HOUSTON — Health officials see vaccines as the key to returning to office safely, but employers requiring them involves complicated legal issues.

The Equal Employment Opportunity Commission issued new COVID-19 guidance saying employers are not prevented from mandating vaccinations, as long as medical and religious exemptions are in place. The guidance also says employers can offer incentives to encourage people to get the shot.

KHOU 11 Legal analyst Carmen Roe says it’s important to remember the EEOC is limited to federal discrimination laws. There are other federal and state laws that complicate mandating vaccines.

You may have heard more than 100 healthcare workers are suing Houston Methodist for requiring vaccinations.

RELATED: 117 employees sue Houston Methodist over COVID-19 vaccine requirement

That lawsuit involves wrongful termination claims under federal and state law.
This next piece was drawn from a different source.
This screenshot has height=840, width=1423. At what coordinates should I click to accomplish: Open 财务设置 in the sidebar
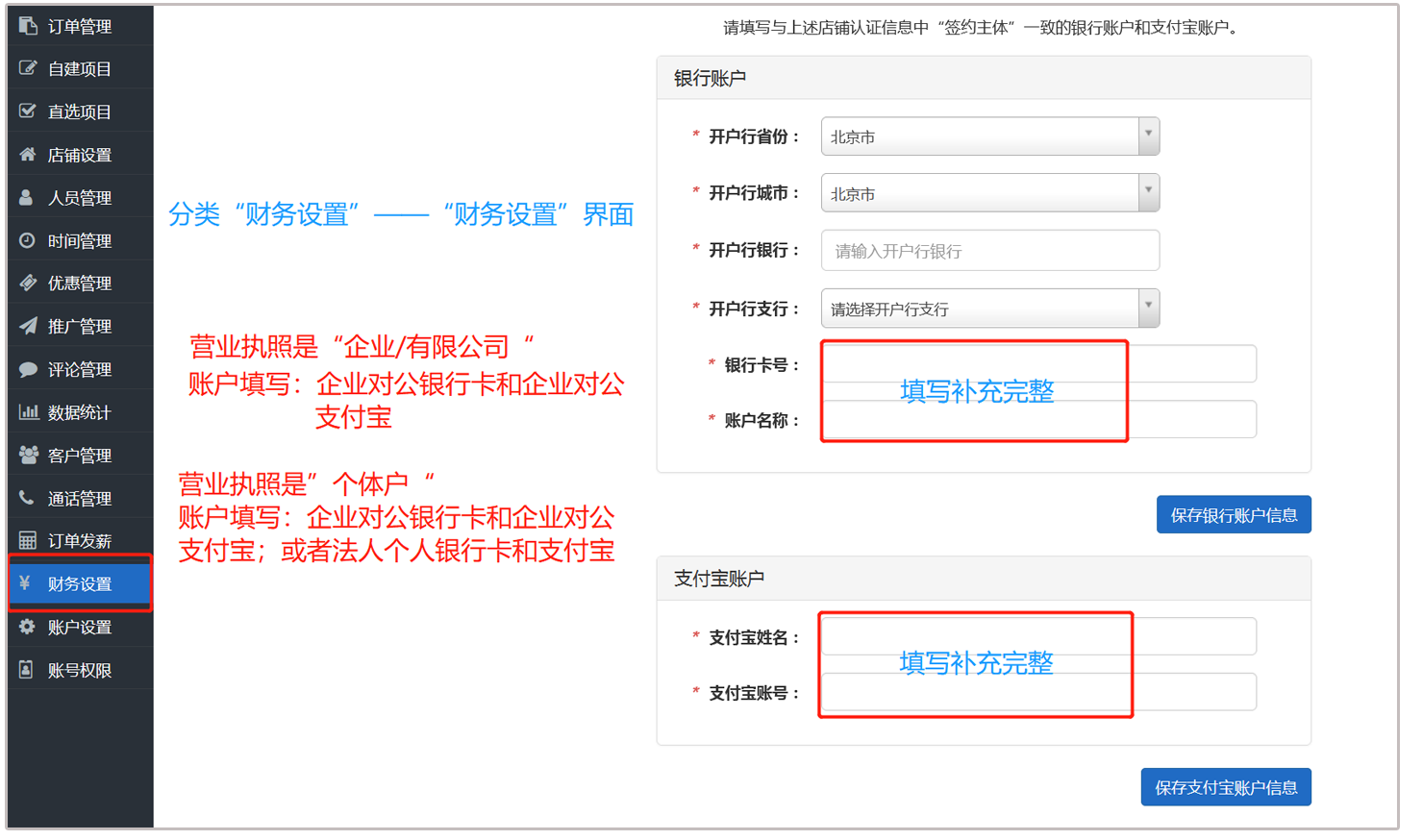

“Privacy issues are not covered under this guidance. That’s a big issue everybody has been debating, how the courts are going to decide issues associated with turning over medical records, with requiring people to turn over medical records, etc.,” said Roe.

Although new EEOC guidance is a big deal, Roe says there’s still a lot of legal gray area when it comes to vaccines that will have to play out in court.

“While it helps employers, it can also hurt them if they don’t heed the warning that this is limited only to discrimination issues,” said Roe.